However, he had pitched some great games for Hiroshima in 2003 and 2004, so was given another chance, provided he could prove his arm is OK.

Right-hander Davey is one of eight foreign players in Japan this season who have either switched teams or were re-signed after being cut by their old team.

The list includes Tyrone Woods moving from the Yokohama BayStars to the Chunichi Dragons, Andy Sheets gong from the Carp to the Hanshin Tigers (and from shortstop to first base), and Brandon Knight transferring from the Fukuoka Daiei Hawks to the Hokkaido Nippon Ham Fighters.

Second chance men besides Davey are Eagles pitchers Gary Rath, Kevin Hodges and Matt Skrmetta, and Parra — er, Jose.

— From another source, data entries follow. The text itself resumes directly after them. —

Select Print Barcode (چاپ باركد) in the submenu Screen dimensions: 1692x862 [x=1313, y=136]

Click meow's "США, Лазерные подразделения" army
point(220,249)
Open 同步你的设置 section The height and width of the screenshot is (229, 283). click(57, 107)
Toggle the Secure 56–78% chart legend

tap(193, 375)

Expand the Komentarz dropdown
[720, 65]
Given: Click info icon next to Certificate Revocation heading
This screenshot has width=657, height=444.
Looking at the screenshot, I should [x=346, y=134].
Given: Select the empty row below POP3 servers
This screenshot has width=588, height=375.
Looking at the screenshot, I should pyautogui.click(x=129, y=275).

Rath had been with the Yomiuri Giants in 2003, while Hodges pitched for the Yakult Swallows from 2001 to 2003. Both played in Korea in 2004; Rath with the Doosan Bears and Hodges on the Samsung Lions. Skrmetta was with the Hawks here two years ago.

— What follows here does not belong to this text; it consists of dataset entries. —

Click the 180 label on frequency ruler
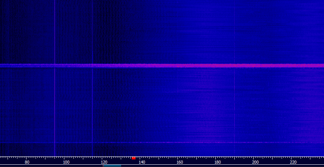 pos(218,162)
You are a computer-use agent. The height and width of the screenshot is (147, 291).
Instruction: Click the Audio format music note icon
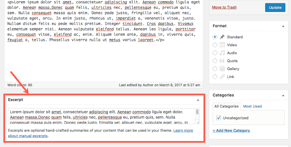click(x=222, y=53)
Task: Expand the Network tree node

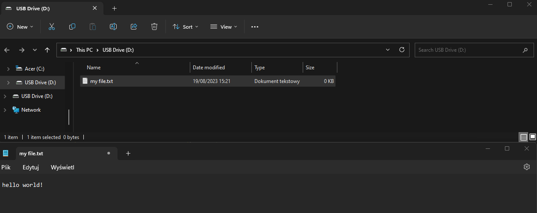Action: [5, 110]
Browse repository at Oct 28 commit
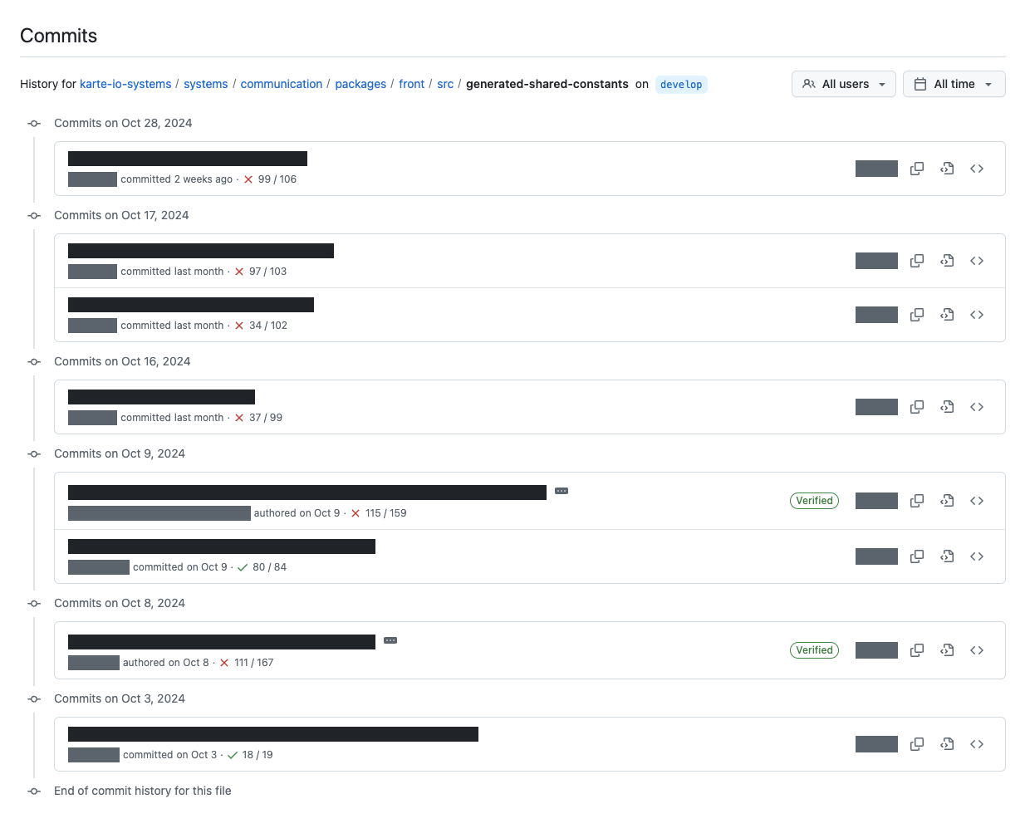Viewport: 1025px width, 838px height. point(977,169)
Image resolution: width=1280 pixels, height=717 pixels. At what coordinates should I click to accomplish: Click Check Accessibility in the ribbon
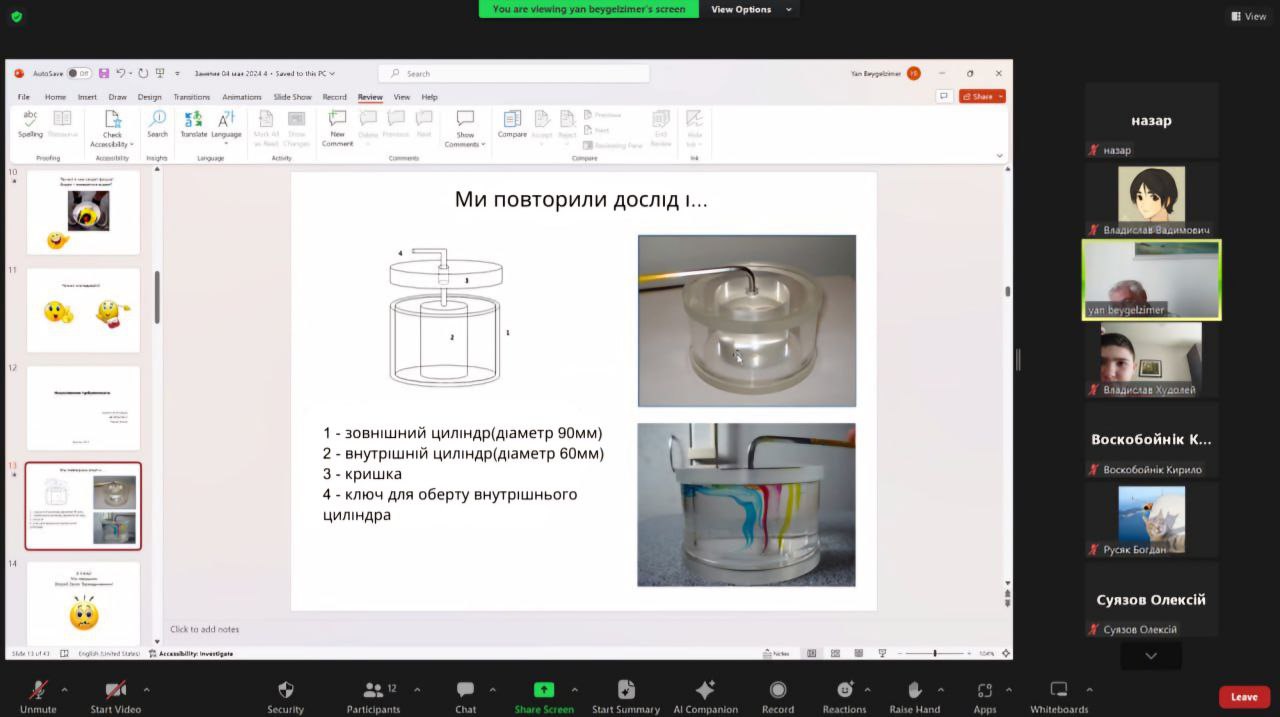point(112,122)
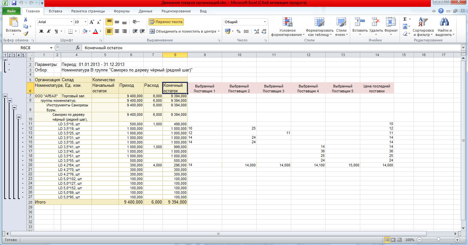Image resolution: width=468 pixels, height=245 pixels.
Task: Open the Формулы ribbon tab
Action: [121, 11]
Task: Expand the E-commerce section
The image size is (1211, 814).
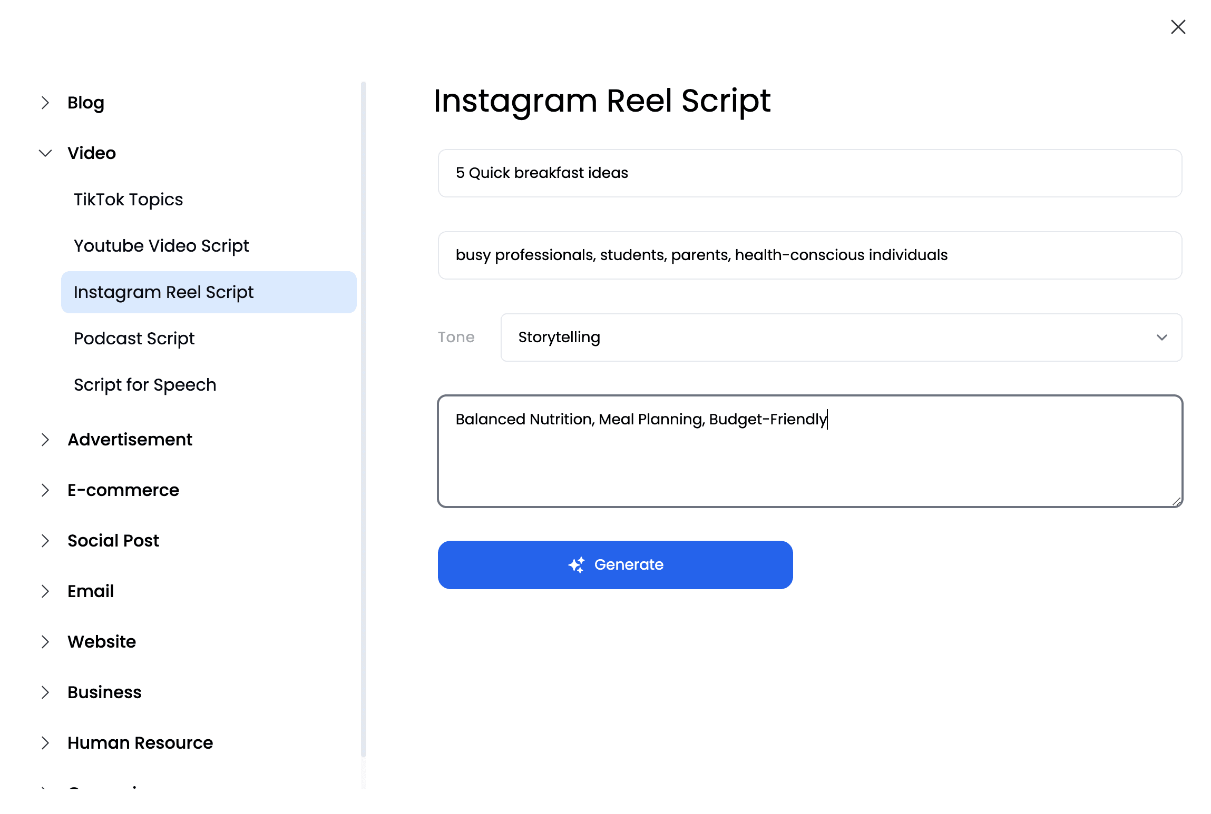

Yet another former foreign pitcher in Japan has checked in via e-mail.

Ex-Yokohama BayStars right-hander Shane Bowers says, “I am still pulling for the BayStars to turn it around, not just for my former team members, but for the city of Yokohama.”

Shane also weighed in about the Melvin Bunch controversy by writing: “You tell Melvin he does deserve another chance (in Japan); the guy can pitch.”

Bowers spent the 2001 and 2002 seasons with Yokohama, then played in 2003-04 with the Hyundai Unicorns of the Korean Baseball Organization.